Objective quantitative analysis of eosinophils and bronchial epithelial cells in induced sputum by laser scanning cytometry

Abstract

BACKGROUND Sputum induction is an important non-invasive technique for measuring airway inflammation in asthma. Cell numbers are often too low for flow cytometric analysis. Laser scanning cytometry (LSC) is a novel technique that allows objective multicolour fluorescence analysis of cells on a microscope slide.

METHODS LSC was used to determine sputum eosinophil and bronchial epithelial cell counts. We first confirmed that we could measure eosinophil counts accurately in peripheral blood using α-major basic protein (MBP) immunofluorescent staining. Sputum induction was performed according to standard protocols. Sputum samples from eight normal controls and 12 asthmatic patients were analysed by LSC and manual counting by two independent observers. Octospot cytospins were fixed and stained with mouse-α-human-MBP monoclonal antibody or mouse-α-human-cytokeratin antibody and goat-α-mouse Oregon Green conjugated second antibody.
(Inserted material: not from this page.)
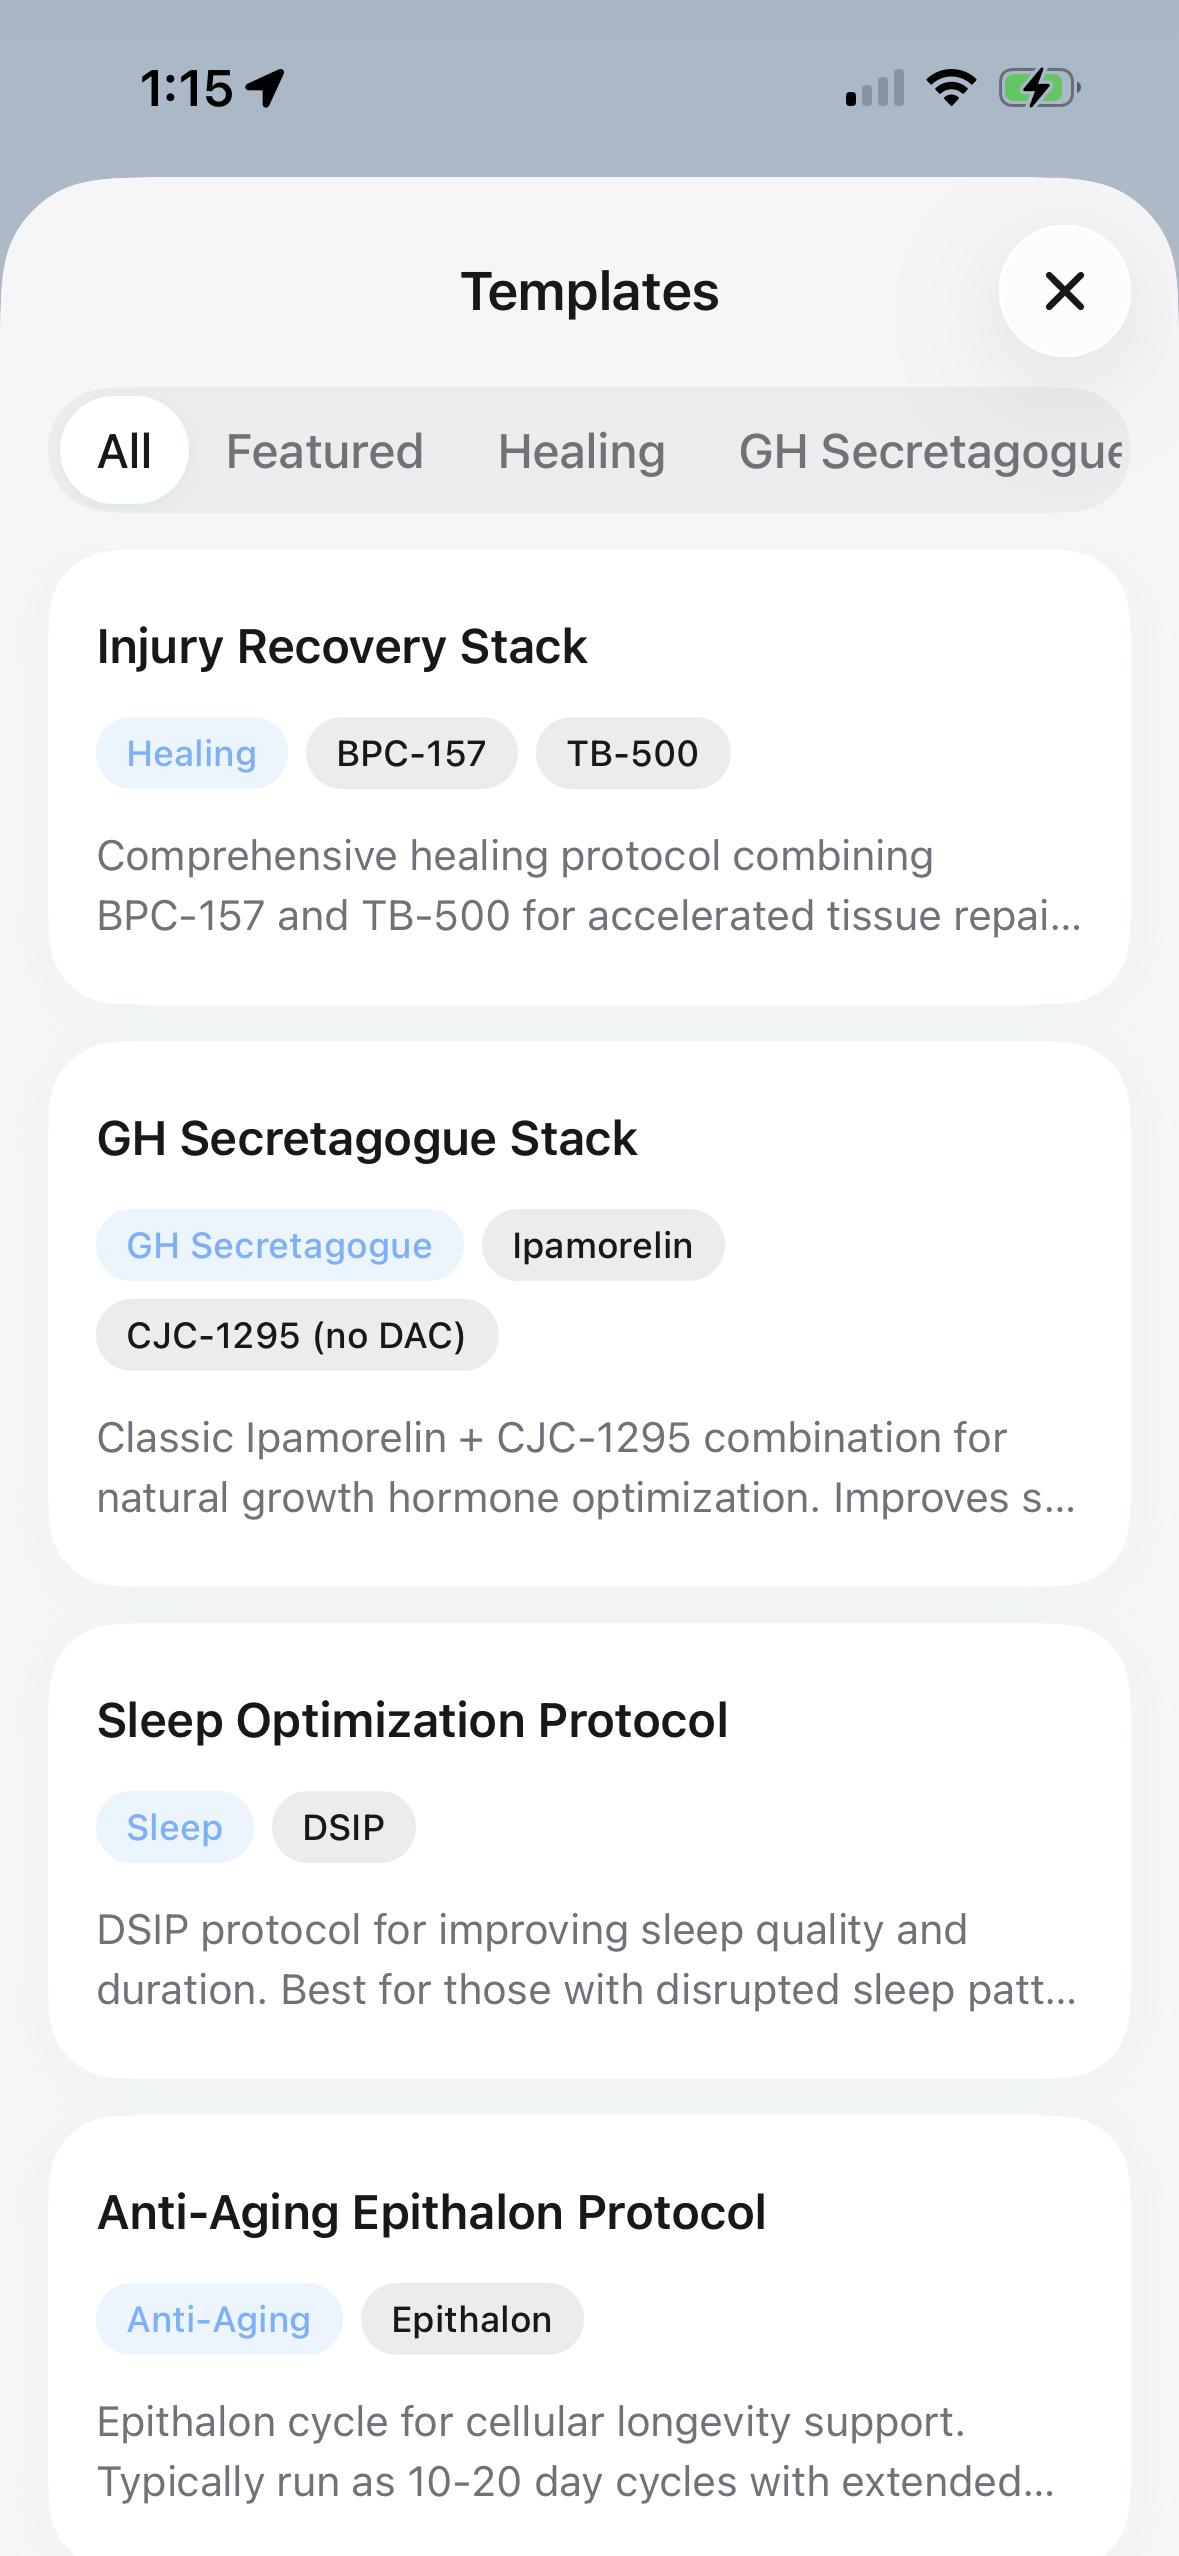
Task: Switch to the Healing tab
Action: (581, 450)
RESULTS Sputum induction provided a mean (SE) of 0.99 (0.2) × 10⁶ cells per donor. More than 3000 cells on three cytospins per slide were analysed per cell type. The intraclass correlation coefficient (R) and standard deviation (SD) of differences in eosinophils determined by manual counting and LSC were 0.9 and 2.1, respectively, and for bronchial epithelial cell counts they were 0.7 and 2.0. Selective detection of labelled cells was confirmed visually after relocation.

CONCLUSION Eosinophils and bronchial epithelial cells can be accurately and reproducibly counted in an objective manner. LSC is therefore a potentially powerful new method for immunophenotyping leucocytes and epithelial cells objectively in induced sputum in patients with asthma.